Getragen werden die Pläne der Ampel-Minister von Verbraucherschützern und Branchenvertretern. „Unsere Unternehmen stehen bereit, diese Wärmewende voranzugehen“, sagte Hansjörg Roll, Präsident der Arbeitsgemeinschaft Fernwärme. Dafür brauche man jedoch sicherere Rahmenbedingungen, sagte Roll nach dem Gipfel. Eine Transformation wie die Wärmewende dürfe nicht von Bundeshaushalt zu Bundeshaushalt geplant werden.

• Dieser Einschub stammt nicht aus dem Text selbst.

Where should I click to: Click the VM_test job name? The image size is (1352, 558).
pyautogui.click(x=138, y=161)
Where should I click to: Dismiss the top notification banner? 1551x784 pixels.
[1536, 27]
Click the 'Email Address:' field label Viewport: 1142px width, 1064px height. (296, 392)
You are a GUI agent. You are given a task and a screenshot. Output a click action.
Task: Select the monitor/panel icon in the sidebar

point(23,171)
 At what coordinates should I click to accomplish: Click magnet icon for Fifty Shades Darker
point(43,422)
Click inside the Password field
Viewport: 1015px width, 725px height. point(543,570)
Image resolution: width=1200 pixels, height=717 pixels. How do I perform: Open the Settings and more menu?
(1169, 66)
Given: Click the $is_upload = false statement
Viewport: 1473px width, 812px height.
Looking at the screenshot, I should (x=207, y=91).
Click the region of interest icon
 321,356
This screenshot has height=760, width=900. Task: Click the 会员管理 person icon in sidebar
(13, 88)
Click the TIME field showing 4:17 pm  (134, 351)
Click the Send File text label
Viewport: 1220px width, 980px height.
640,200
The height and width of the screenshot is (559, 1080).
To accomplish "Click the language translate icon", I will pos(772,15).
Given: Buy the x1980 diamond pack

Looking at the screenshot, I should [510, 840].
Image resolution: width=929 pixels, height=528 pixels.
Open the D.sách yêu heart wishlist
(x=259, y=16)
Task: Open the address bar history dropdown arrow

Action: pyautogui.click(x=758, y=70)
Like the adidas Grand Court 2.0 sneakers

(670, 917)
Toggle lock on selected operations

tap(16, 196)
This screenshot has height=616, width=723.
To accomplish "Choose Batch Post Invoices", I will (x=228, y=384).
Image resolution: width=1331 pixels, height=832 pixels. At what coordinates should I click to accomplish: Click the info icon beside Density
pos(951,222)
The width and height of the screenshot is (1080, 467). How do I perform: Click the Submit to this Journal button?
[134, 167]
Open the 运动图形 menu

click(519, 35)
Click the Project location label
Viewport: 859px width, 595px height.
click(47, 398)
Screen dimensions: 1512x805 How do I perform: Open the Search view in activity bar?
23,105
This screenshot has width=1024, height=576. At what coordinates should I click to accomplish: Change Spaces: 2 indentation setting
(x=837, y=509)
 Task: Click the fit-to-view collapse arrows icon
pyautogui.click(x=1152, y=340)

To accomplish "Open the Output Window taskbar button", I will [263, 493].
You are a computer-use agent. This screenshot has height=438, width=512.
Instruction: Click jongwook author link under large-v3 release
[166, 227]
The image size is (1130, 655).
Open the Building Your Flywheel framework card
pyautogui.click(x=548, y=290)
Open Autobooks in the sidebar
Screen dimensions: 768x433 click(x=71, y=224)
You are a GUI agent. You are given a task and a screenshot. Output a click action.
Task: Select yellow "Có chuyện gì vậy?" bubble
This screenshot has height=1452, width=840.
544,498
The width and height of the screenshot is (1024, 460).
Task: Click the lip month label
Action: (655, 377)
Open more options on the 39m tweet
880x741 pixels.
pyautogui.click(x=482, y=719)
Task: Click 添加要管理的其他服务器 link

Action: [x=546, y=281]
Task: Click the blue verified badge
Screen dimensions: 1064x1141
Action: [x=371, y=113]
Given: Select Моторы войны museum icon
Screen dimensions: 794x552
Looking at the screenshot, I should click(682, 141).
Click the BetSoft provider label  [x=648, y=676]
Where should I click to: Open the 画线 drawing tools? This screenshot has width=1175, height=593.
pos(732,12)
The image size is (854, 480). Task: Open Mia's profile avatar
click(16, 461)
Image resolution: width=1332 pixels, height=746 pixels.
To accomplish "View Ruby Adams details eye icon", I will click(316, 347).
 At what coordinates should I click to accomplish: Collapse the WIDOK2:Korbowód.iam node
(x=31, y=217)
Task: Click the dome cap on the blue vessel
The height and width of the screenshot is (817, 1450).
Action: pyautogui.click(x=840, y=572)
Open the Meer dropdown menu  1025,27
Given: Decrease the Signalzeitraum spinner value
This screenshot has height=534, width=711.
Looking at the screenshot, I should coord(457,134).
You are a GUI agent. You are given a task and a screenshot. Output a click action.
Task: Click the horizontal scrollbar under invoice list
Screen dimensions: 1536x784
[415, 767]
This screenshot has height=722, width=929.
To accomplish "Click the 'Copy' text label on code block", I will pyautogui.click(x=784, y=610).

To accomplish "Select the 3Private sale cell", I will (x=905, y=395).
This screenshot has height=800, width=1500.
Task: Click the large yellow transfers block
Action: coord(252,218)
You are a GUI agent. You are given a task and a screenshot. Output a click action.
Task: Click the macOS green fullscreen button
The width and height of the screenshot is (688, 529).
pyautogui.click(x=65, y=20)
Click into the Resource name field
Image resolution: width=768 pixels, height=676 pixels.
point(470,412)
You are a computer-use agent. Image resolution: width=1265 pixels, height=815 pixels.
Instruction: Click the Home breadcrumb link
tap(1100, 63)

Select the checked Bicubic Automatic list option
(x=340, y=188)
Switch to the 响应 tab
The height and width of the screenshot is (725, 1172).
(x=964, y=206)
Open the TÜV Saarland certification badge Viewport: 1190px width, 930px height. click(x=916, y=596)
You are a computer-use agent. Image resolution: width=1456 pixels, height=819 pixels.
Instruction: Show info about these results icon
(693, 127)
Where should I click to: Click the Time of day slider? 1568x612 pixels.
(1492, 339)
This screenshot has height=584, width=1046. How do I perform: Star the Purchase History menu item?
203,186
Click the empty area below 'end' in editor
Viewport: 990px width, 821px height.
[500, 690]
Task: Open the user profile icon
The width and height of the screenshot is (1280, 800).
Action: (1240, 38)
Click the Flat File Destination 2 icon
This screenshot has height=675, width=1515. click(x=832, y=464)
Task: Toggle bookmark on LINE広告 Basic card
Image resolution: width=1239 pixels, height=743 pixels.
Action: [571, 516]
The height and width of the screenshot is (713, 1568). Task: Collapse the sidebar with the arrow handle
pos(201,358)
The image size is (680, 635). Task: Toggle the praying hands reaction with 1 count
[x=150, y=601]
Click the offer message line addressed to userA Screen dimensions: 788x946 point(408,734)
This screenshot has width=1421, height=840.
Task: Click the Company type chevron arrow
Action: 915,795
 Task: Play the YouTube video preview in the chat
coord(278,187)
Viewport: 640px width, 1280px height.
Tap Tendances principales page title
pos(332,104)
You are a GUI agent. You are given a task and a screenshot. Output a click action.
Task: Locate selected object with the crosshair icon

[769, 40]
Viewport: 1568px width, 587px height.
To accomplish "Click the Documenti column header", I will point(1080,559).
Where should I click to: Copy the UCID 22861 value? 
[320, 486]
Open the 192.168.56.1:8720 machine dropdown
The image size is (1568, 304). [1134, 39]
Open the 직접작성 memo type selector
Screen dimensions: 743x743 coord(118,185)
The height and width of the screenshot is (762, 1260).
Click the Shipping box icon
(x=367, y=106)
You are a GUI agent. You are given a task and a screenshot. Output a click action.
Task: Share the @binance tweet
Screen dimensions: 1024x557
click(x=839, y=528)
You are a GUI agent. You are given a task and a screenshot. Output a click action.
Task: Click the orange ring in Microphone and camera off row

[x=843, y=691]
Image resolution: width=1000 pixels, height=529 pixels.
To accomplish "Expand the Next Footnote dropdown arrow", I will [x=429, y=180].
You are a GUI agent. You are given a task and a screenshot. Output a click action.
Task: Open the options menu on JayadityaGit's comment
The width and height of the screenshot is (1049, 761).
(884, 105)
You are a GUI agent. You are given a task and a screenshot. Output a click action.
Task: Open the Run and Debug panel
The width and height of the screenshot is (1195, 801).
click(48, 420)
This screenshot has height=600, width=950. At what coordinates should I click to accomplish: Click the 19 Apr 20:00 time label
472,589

Ähnlich äußerte sich Kerstin Andreae, Hauptgeschäftsführerin des Bundesverbands der Energie- und Wasserwirtschaft. Sie begrüßte die Stärkung der Fernwärme als „unerlässlich“, forderte aber mehr Geld von der Politik: „Wichtig für einen erfolgreichen Aus- und Umbau der Fernwärme ist aus Sicht der Energiewirtschaft insbesondere ein stabiler, planungs­sicherer und auskömmlicher Förderrahmen“, sagte Andreae und schlug dafür gesetzliche Verankerungen vor.

Die Kosten dürften nicht bei den Kunden oder Mietern abgewälzt werden, warnt dagegen Ramona Pop, Vorständin des Bundesverbandes der Verbraucherzentralen. „Ausbau und Regulierung gehören zusammen“, sagte Pop, die kritisierte, dass Fernwärmebetreiber bislang eine Monopolstellung hätten und die Preise diktieren könnten. Daher will sie auch – anders als die Pläne der Bundesregierung – keine Pflicht zur Fernwärme: „Es sollte keinen Anschluss- und Benutzungszwang geben, sondern Wahlfreiheit am Markt.“

Der kommunalpolitische Sprecher der FDP, Rainer Semet, sieht eine solche Pflicht mit gemischten Gefühlen. „Bei Bestandsgebäuden lehnen wir eine Anschlusspflicht ab, bei Neubauten ist sie hingegen sehr sinnvoll“, sagte er dem Tagesspiegel. Die kommunale Wärmeplanung brauche es so schnell wie möglich. Immerhin darin sind sich SPD, Grüne und FDP einig.